Catchwords: CORPORATIONS – winding up – liquidators – judicial advice – whether liquidator justified in making payments to obtain delivery of bottles of wine or causing company to enter into agreement to obtain delivery of wine – whether liquidator justified in dealing with wine or moneys received as assets of company for purposes of winding up – unascertained and future goods – whether appropriated to contract and property passed – whether assent to appropriation occurred – held, further submissions required – held, not appropriate to give advice at this stage
Legislation Cited: (CTH) Corporations Act 2001, s 511
(NSW) Sale of Goods Act 1923, s 5
Cases Cited: B & H Constructions Pty Ltd v Campbell [1963] NSWR 333
Dutton v World Trade Promotions [1984] 3 NSWLR 130
Stein, Forbes & Co v County Tailoring Co (1917) 86 LJKB 448
Wardar's (Import & Export) Co Ltd v W Norwood & Sons Ltd [1968] 2 QB 663
Texts Cited: KCT Sutton, Sales and Consumer Law (1967) 4th e
Category:Procedural and other rulings
Parties: Bradd William Morelli in his capacity as liquidator of Sultan Trad Pty Limited (in liq) (first plaintiff)
Sultan Trad Pty Limited (in liquidation) ACN 132 643 228 (second plaintiff)
Representation:

Counsel:
H K Insall SC (plaintiff)

  Solicitors:
Hugh & Associates (plaintiff)
File Number(s):2016/ 320832

Judgment (ex tempore)

  1. HIS HONOUR: By an originating process filed on 27 October 2016, the first plaintiff Bradd William Morelli, who is the liquidator of the second plaintiff company Sultan Trad Pty Limited, seeks advice and directions pursuant to (CTH) Corporations Act 2001, s 511, to the effect that (1) he would be justified in making payments to Inland Trading Company Australia Pty Limited in order to obtain delivery of some or all of 24,870 bottles of wine currently in the possession of Inland, or causing the company to enter into an agreement with Inland whereby it obtains delivery of some or all of that wine, or Inland retains some or all of it in exchange for the repayment of money; and (2) in dealing with any of the wine received from Inland, or any moneys received from Inland pursuant to any such agreement, as assets of the company to be realised and/or applied for the purposes of the winding up and for the benefit of the company's creditors generally. For the reasons I will now deliver, I am not at this stage prepared to give that advice. That is not to say that, with the benefit of further submissions, I would remain unprepared to do so; or that I might not be prepared to give some alternative form of advice. The purpose of the reasons I am about to deliver, then, is to indicate the respects in which I presently entertain some doubt, and which would be clarified by further submissions and/or evidence.

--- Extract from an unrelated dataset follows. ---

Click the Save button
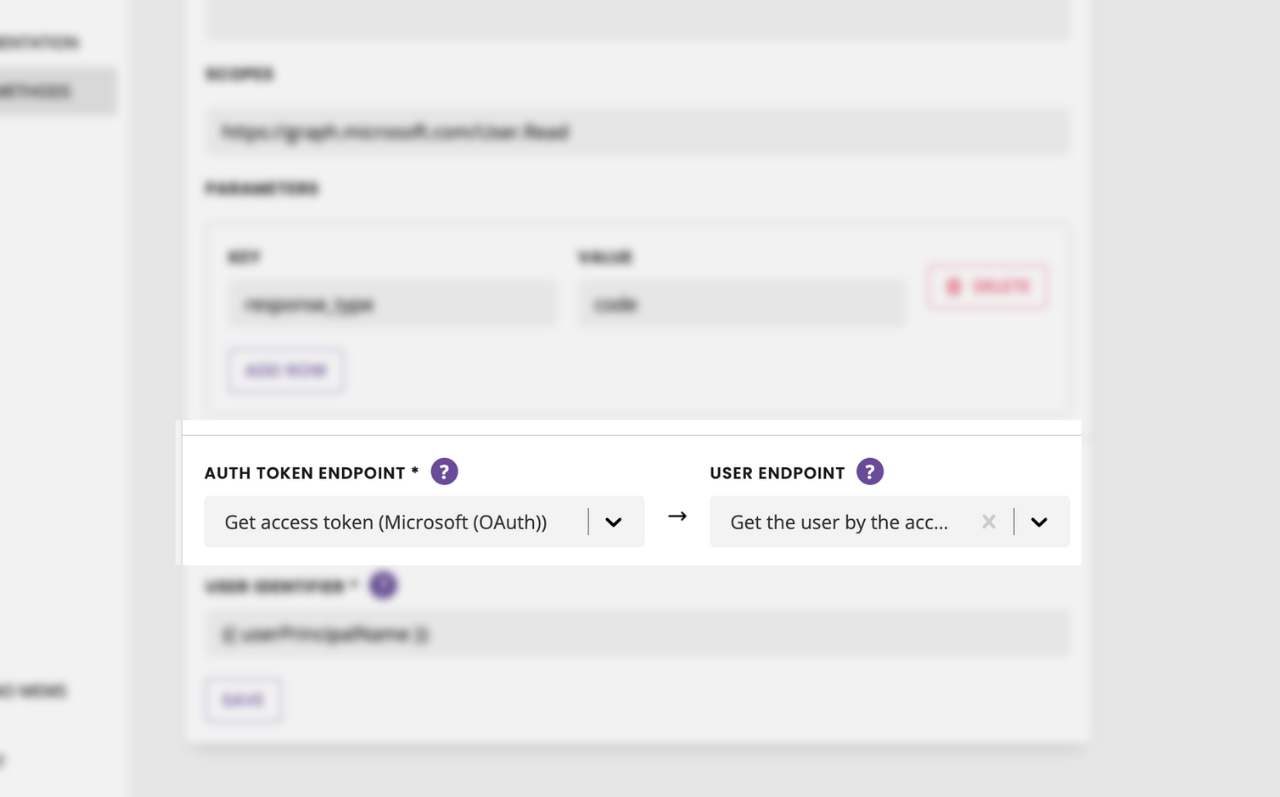(243, 700)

  2. As I have said, the first plaintiff Bradd William Morelli is the liquidator of the second plaintiff Sultan Trad Pty Limited in a creditors' voluntary winding up, pursuant to a resolution of the company made on 18 February 2016. The company was in the business of wine brokerage. On 3 February 2016, Canterbury Wines placed an order with the company for 24,000 bottles of 2014 Penfolds Rawson's Retreat, 768 bottles of Penfolds 2012 Bin 389 and 90 bottles of Penfolds 2012 Bin 707. The company invoiced Canterbury for $189,522 inclusive of GST, and Canterbury paid that invoice on 11 February 2016. The invoice contained the following relevant term:

Please pay on Friday 12th of February. Will dispatch the wine to you on Wednesday 17th of February.

  1. Some time after 3 February and before 14 February 2016, the company ordered from Inland 24,000 bottles of Rawson's Retreat, 780 bottles of Bin 389 and 90 bottles of Bin 707. On 14 February, one Henry Yang, who appears to be the principal of the customer on whose behalf Canterbury placed its order with the company, contacted Inland and sought to obtain wine directly from Inland. On the same day, Inland wrote to the company in respect of proposed delivery arrangements. On 15 February, Inland invoiced the company for $180,555.10, including GST, but subsequently, Inland issued a revised invoice for $164,141 exclusive of GST. On 16 February, Inland offered to arrange delivery of the subject wine to the wharf for collection, it would seem, by Mr Yang.

  2. On 16 February at 2.06pm, the company sent an email to Canterbury:

Anyways, this does not matter. ITC is willing to organise the pack and delivery of these wines to the wharf for you in Sydney at cost. To package container and deliver to the wharf the costs will be as follows

  1. The costs were then itemised, and the email continued:

So the total per container would be AUD995.00. Please advise how you would like to proceed.

  1. On 17 February at 12.13pm, Inland sent an email to Mr Yang, which was copied also to the company, as follows:

Henry, at the moment ITC has in its warehouse the Rawson's Retreat Shiraz Cabernet you purchased from Canterbury Wines. ITC has offered to pack this wine and deliver to the wharf for AUD1000 per container. Can you please advise how you would like to proceed. We also have some 389 and 707 as part of the same purchase from Canterbury Wines. Looking forward to how you want to progress on this. Thanks.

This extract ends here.